- _WORK REQUIRED_: Each line below that includes the word "click" adds one to the count; give that count and nothing else.

- _RECORDS FOR PROCESSING_:
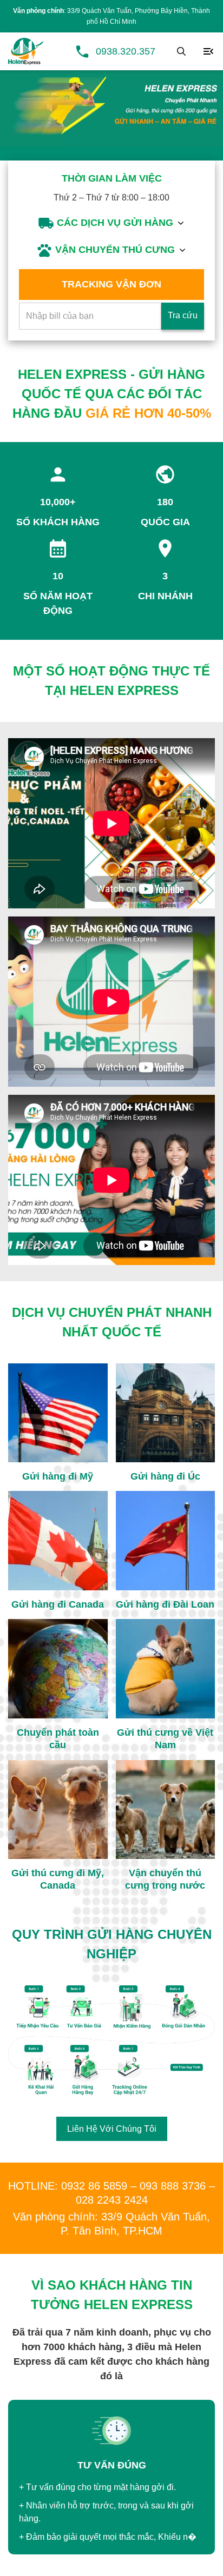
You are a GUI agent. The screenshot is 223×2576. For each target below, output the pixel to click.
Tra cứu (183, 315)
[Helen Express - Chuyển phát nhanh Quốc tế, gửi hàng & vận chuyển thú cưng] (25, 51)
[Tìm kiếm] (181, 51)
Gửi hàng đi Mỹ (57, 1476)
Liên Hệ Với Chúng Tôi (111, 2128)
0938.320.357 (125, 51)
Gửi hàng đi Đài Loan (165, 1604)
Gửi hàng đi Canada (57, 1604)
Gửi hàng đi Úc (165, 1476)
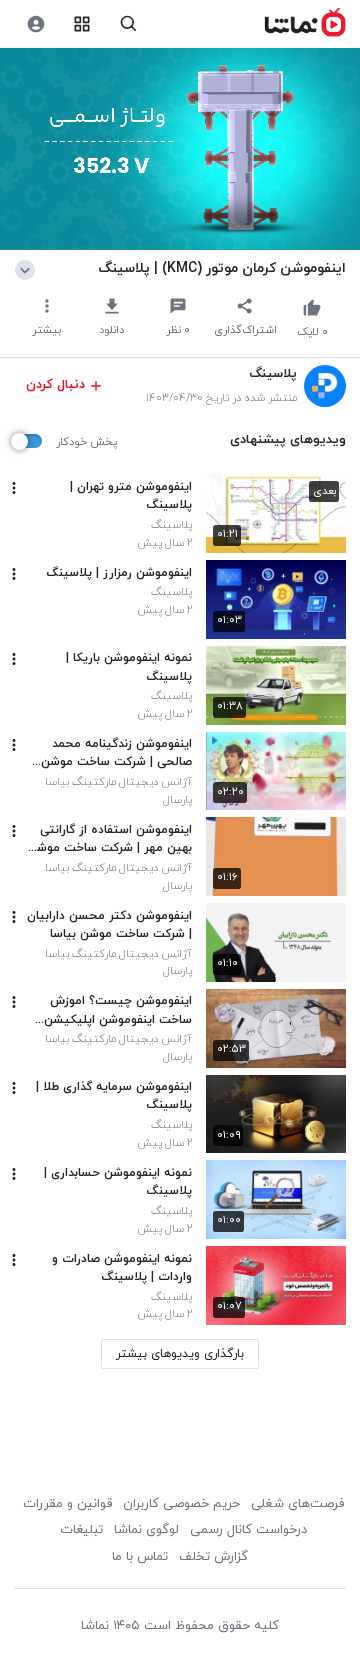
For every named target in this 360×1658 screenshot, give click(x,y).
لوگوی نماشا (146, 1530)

- _SOLUTION_: 2